• [Inhoud van opdracht]:
Herschrijf de regels van de regel met "The image size" tot en met de regel met "(x=770, y=122)", waarbij u "File Name" vervangt door "Password" en al het overige ongewijzigd laat. Laat de afbeeldingen in uw antwoord weg.

• [Gegevensrecords]:

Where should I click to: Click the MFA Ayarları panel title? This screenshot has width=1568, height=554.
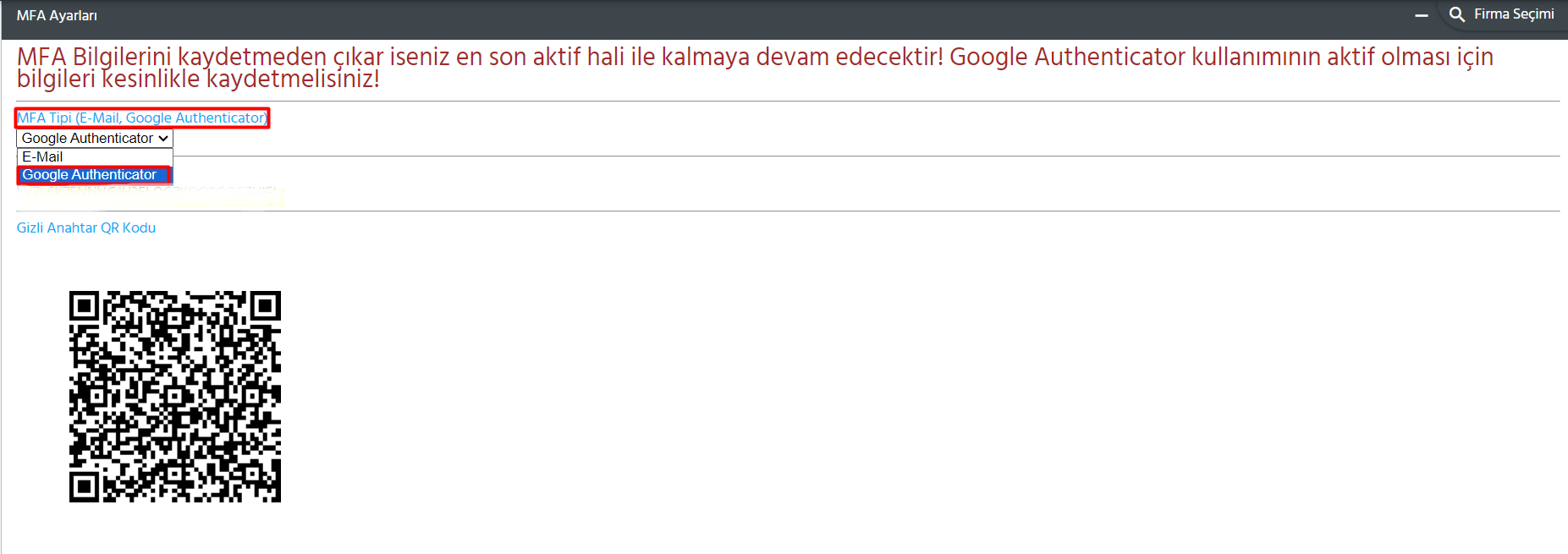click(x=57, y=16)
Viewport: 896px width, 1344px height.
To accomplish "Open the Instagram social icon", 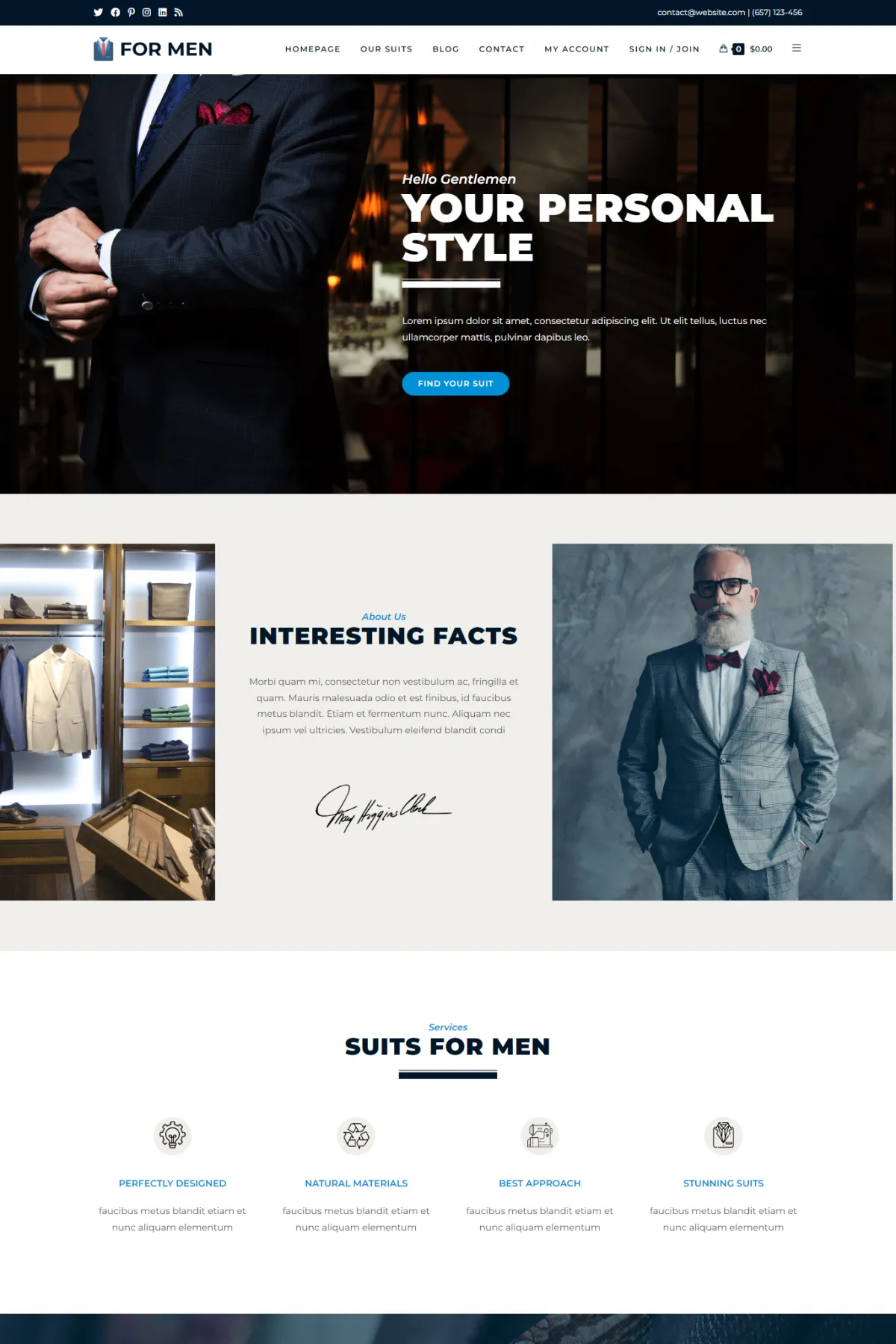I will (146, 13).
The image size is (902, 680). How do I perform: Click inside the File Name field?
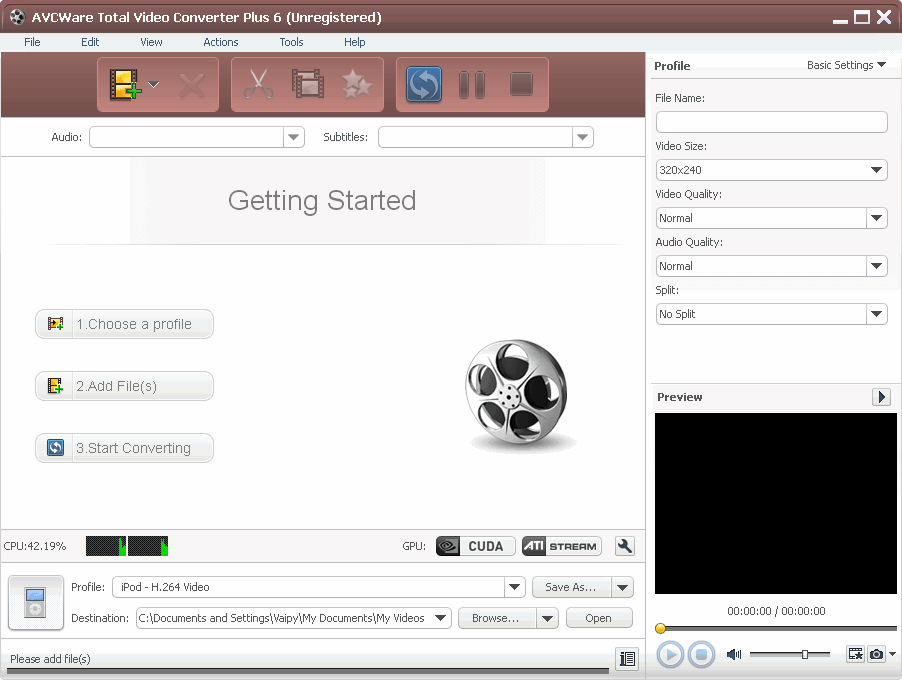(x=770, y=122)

--

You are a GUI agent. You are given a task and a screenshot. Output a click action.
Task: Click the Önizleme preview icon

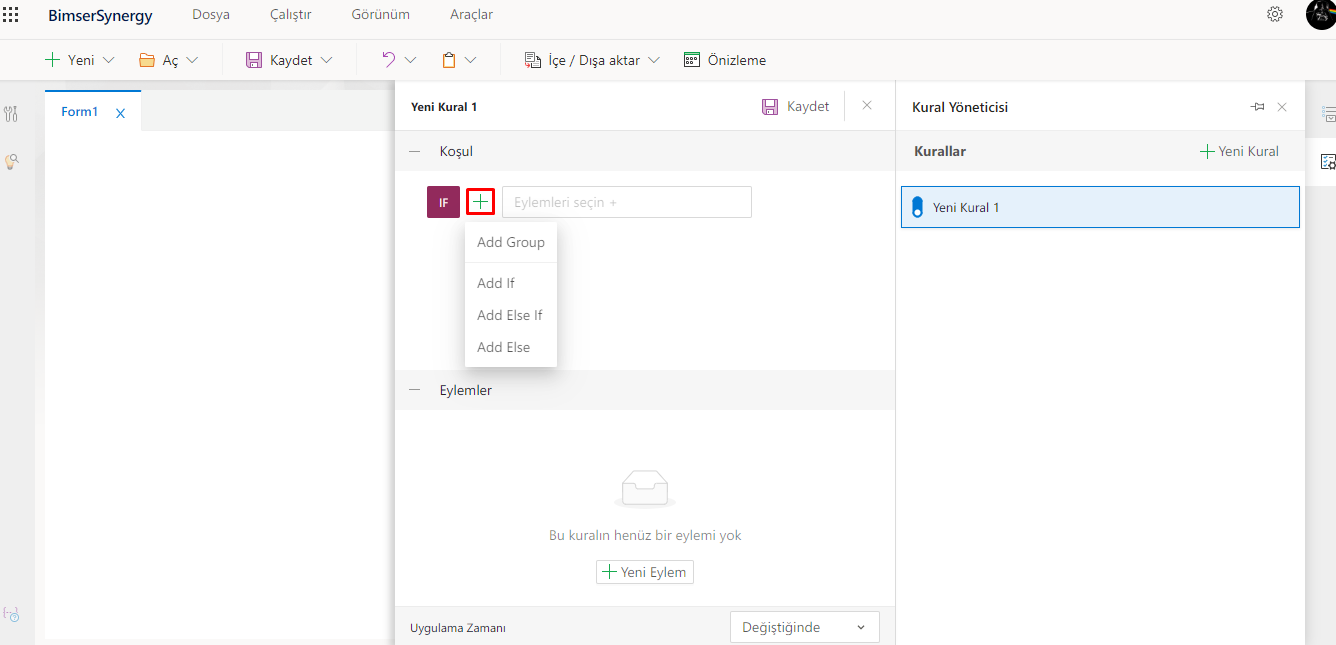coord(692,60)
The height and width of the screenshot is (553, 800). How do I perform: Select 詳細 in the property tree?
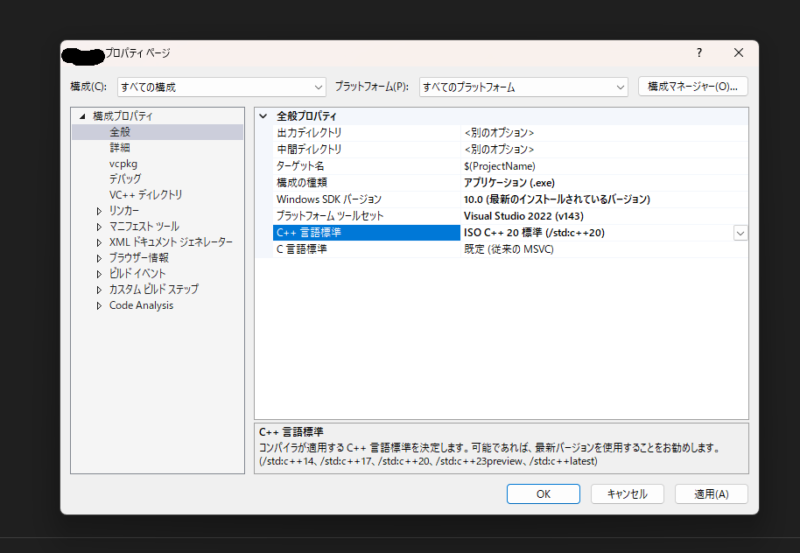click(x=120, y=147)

• [Resultaat oefening]:
The image size is (902, 680). How do I perform: Click inside the Password field?
(x=770, y=122)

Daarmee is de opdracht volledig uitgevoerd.